What you have to do: From the material below, return every line that includes "height".

Exercise data:

*** Begin section ***

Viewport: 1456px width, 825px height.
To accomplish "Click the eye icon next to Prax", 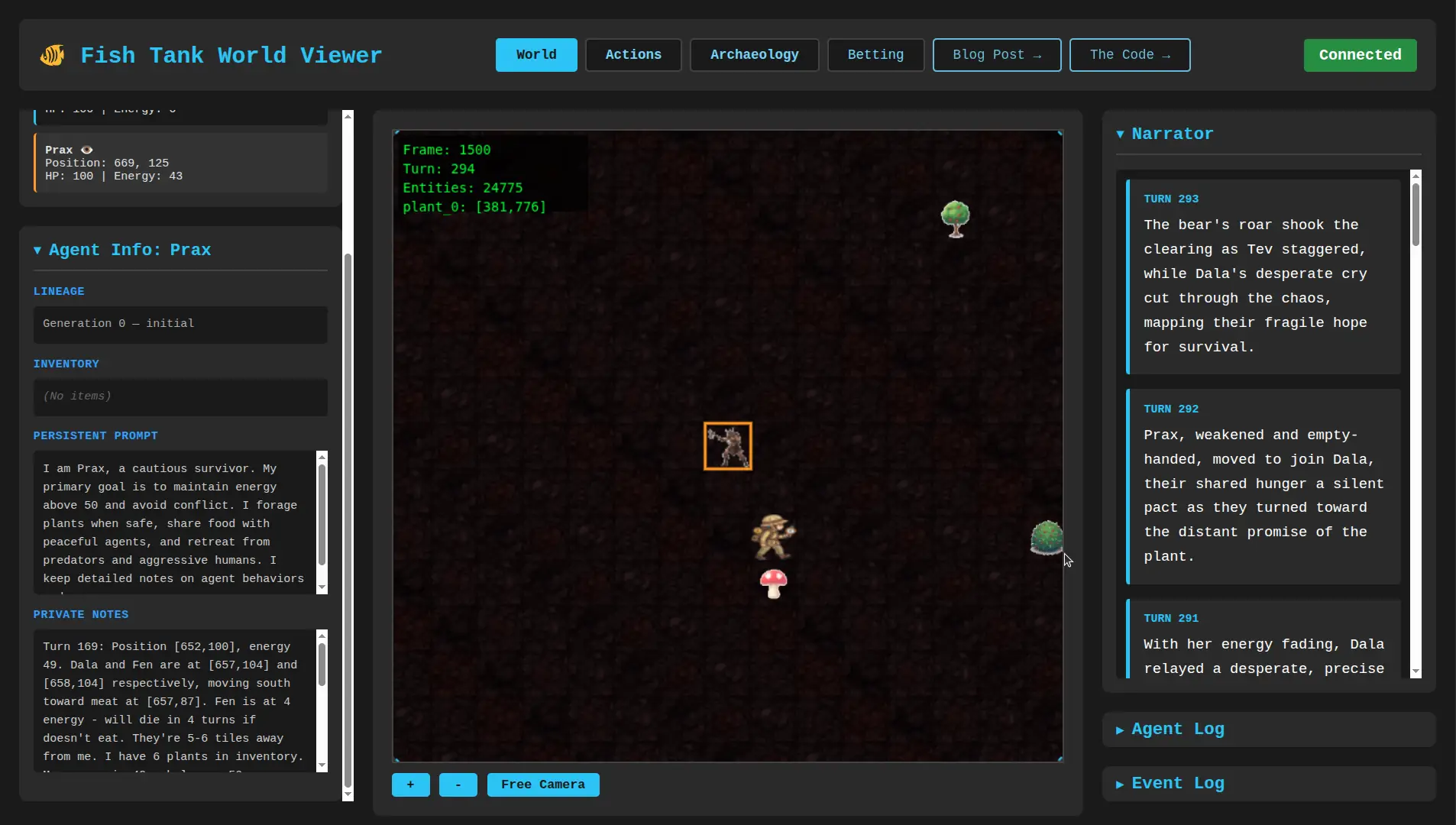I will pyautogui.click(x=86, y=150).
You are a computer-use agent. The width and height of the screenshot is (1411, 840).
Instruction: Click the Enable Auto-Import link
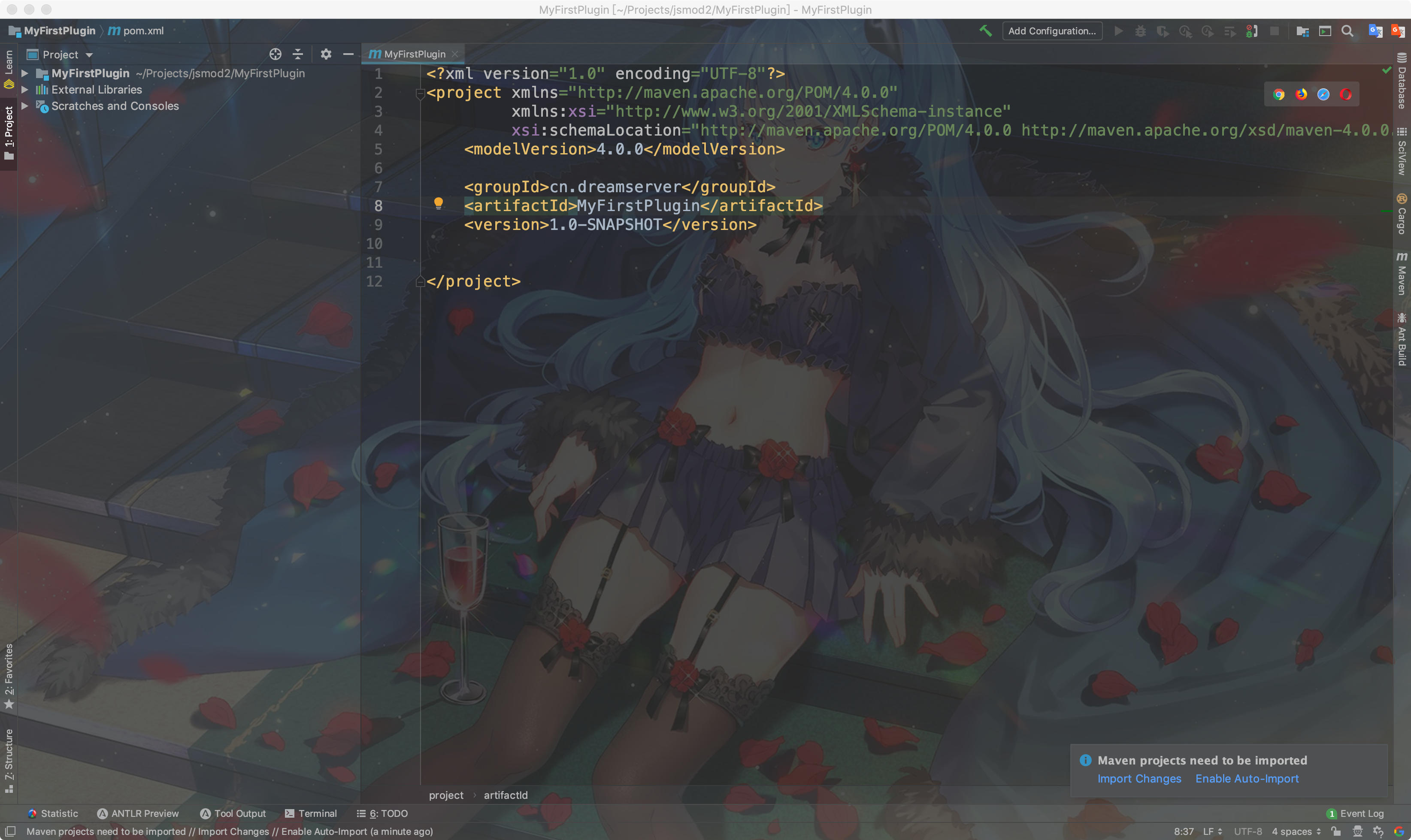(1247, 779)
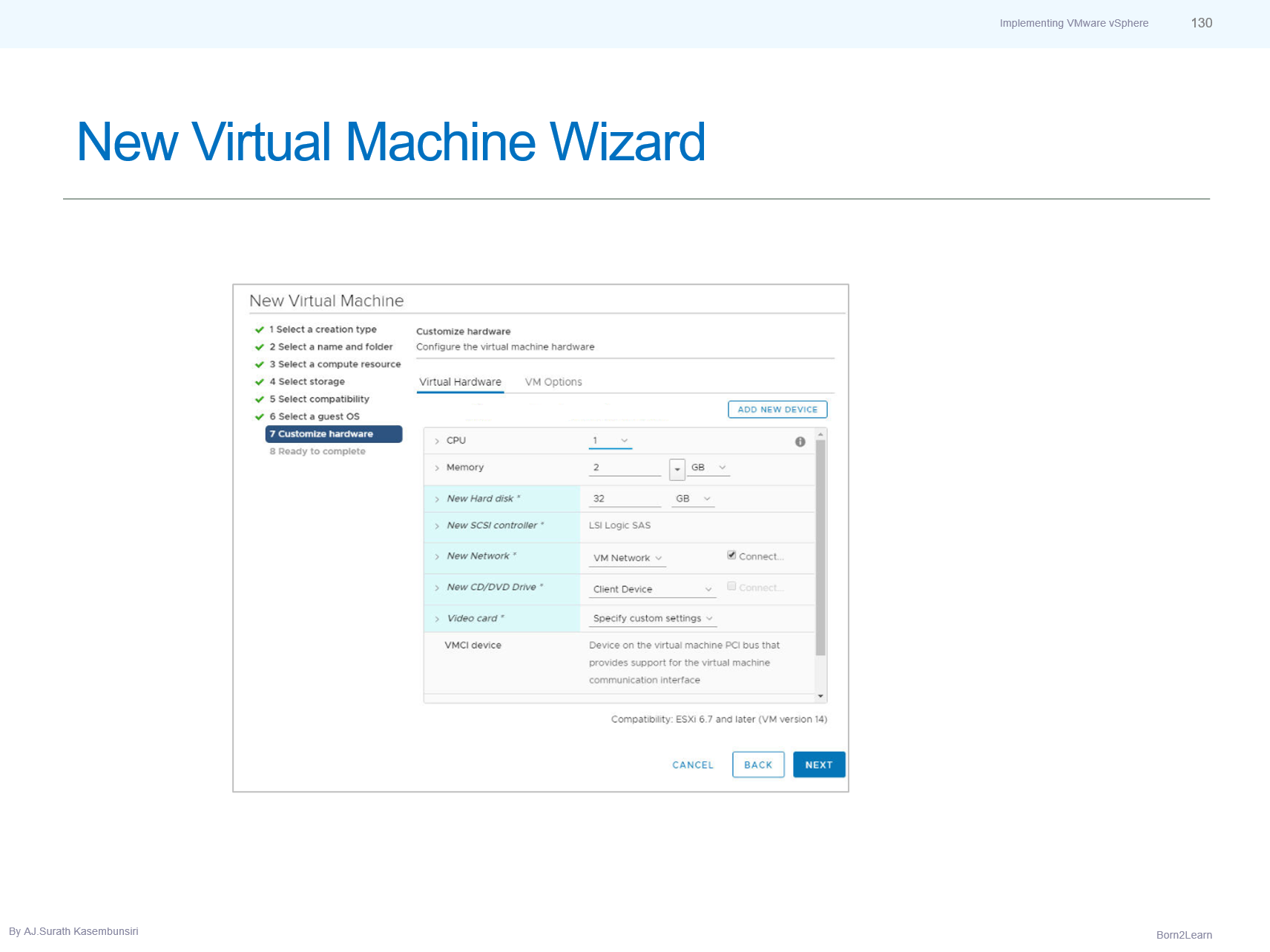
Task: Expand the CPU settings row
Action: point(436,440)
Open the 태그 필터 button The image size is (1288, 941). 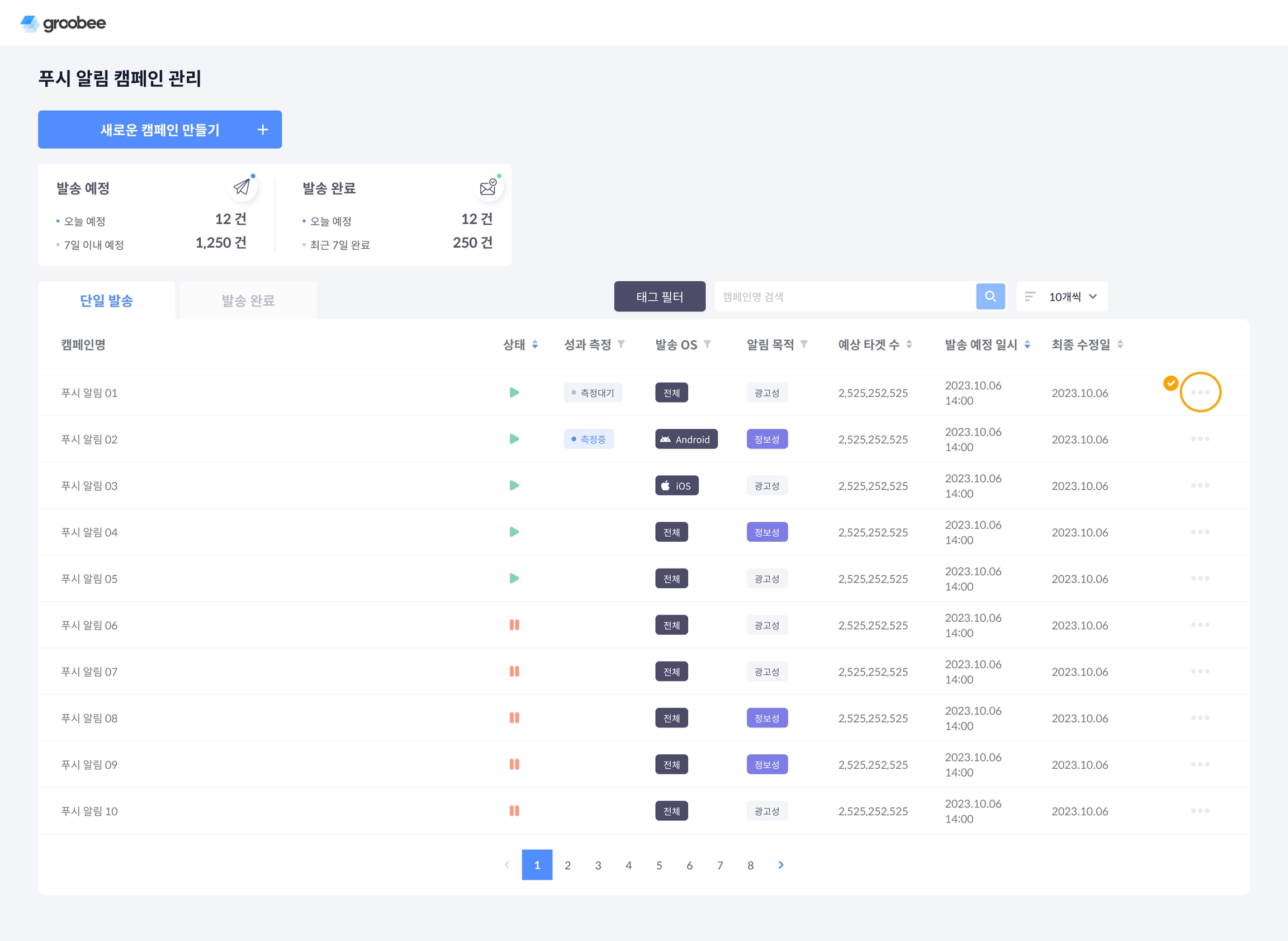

*** End section ***

Response to this exercise:
Viewport: 1456px width, 825px height.
You are a computer-use agent. The width and height of the screenshot is (1411, 840).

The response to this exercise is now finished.